Whoever occupies the role can use it to increase their power. Julia Gillard has had the opportunity since 2010 to step into the gravitas of her office. If she had done so, the would-be hero of women would have been able to ensure that one of her best ministers, Penny Wong, was not tossed down the Senate ticket by the old-boys' network in her own party. No gravitas, no power.

It is hard to imagine Whitlam, Hawke, Keating or Howard bothering to take time out on an overseas trip to give their opponent a belting. Yet this is what Gillard did on her recent trip to India.

Instead of staying completely focused on our agenda in India she took time out to have a quick (and I think misplaced) snipe at Tony Abbott over his meeting with President Yudhoyono in Indonesia. When she is representing us overseas she should have better things to do than engage in petty domestic snipes.

This follows a long pattern of Gillard relishing any opportunity to attack Abbott. When there are motions against her or the government in Parliament that other prime ministers might leave to their colleagues to handle, Gillard can't tear herself away. She should have more important things to do. This behaviour tells us a few things about her.

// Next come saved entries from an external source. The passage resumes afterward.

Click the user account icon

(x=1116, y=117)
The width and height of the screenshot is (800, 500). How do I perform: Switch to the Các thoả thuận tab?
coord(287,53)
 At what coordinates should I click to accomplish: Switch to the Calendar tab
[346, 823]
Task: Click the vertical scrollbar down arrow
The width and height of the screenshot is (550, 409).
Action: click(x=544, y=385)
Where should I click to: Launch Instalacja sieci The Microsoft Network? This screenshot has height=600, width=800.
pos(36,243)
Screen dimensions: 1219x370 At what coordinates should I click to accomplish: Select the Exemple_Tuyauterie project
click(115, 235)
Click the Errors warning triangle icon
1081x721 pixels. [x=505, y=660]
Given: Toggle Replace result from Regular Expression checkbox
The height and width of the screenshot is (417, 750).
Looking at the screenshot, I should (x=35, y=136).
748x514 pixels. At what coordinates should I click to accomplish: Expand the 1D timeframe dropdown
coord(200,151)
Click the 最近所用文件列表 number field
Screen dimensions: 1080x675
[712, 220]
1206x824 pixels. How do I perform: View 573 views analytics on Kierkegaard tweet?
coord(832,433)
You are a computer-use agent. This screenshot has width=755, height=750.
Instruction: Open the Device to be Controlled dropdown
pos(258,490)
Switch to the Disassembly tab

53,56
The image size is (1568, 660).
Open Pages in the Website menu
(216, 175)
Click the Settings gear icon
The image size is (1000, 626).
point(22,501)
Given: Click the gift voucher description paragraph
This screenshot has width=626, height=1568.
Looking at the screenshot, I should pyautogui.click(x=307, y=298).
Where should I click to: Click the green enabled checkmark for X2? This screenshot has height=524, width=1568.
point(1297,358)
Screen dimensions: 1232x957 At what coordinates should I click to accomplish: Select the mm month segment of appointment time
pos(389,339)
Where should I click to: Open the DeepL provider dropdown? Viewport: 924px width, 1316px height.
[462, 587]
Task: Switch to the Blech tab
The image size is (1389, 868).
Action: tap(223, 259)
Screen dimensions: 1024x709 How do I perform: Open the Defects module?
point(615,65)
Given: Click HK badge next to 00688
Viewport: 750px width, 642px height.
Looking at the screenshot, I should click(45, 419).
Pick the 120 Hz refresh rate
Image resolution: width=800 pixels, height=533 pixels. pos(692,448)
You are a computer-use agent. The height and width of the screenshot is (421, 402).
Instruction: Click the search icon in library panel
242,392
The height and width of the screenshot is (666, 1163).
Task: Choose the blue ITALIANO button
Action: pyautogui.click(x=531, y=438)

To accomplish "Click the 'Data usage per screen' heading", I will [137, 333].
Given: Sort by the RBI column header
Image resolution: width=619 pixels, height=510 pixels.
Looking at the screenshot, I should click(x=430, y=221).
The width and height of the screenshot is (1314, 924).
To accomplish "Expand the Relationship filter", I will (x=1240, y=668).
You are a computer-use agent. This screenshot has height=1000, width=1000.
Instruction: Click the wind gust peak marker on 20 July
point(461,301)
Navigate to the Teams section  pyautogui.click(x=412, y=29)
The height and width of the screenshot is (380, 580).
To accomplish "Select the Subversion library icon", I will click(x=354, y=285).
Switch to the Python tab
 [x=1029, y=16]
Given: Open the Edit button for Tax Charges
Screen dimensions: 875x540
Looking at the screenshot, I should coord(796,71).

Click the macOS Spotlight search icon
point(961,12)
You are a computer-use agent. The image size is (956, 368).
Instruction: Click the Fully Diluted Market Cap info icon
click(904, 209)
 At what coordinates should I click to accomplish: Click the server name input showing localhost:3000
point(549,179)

First, Gillard is a hater. Most people in politics have strong views; it can be a bit rough, and annoyance and animosity are always lurking. But letting the slights become the issue, letting anger become hatred that consumes, means you have lost a focus on why you are there.

Second, Gillard has let Abbott get under her skin.

Third, for her, petty point scoring is more important than policy. Again in India, while I think she was wise to pass up the opportunity to take up a cricket bat, she was unable to resist having a snide little dig at former PM John Howard, who was prepared to have a go but at the time, looked less than a master of his physical universe. The pettiness of it became crystal clear when, trying to master nothing more physically complex than walking across a lawn, she fell flat on her face to enjoy a grass sandwich.

Fourth, Gillard seems more concerned about herself than is perhaps healthy. The debate in which she avoided discussing the fitness of the former speaker to hold office, after his text messages about female genitalia revealed perhaps a true misogynist, is instructive. She chose to continue to support him and to avoid answering for that decision by alleging the Opposition Leader was a woman hater. The line that was delivered with the most vehemence was: ''I will not be lectured about sexism and misogyny by this man. I will not.''

The excessive use of the first person throughout the speech is telling. The chest-beating ''I am the women's hero'' looked pathetic next to her inaction in protecting the women in the Health Services Union.

There is a trend in Australian politics (and elsewhere) to make it personal rather than public. Politics becomes a debate over whether you like a person's attributes or religion or views on any number of single issues. We are deluded into thinking that we should vote for whomsoever is ''like us''. Gillard's behaviour only reinforces this idea.

The proper way to enrich a democratic system and its participants is to debate what would be best for all of us, to make Australia a better place. Not just ideas in the abstract but ideas that we can implement. Ideas in the abstract can be in your head, on a whiteboard or in a well-thought-out essay, but until you can implement them they stay in situ. We only get to the better place when they are put into practice. The PM's support of the Gonski education reforms, the Murray-Darling Basin reforms and changes to the disability sector remain ideas until the government can so manage itself and the economy as to be able to put them in place.

But even if the PM can stop the nit-picking, contain her negativity and focus on the national interest, she has another problem: her deputy, Wayne Swan.

Are there any serious commentators describing the Treasurer's latest efforts as anything other than a fiddle of the books? Swan has never heard of the notion of fixing your roof while the sun is shining. The Howard government came into office and progressively paid off debt. Swan has come into office and put us into hock.

It is true that some debt of itself is not inherently bad. It is also true that one should be able to manage one's money and in good times be saving for the bad. Of this, Swan is simply incapable.

That's why the Prime Minister is left offering us her commitment to ideas and not delivery.

Amanda Vanstone was a minister in the Howard government.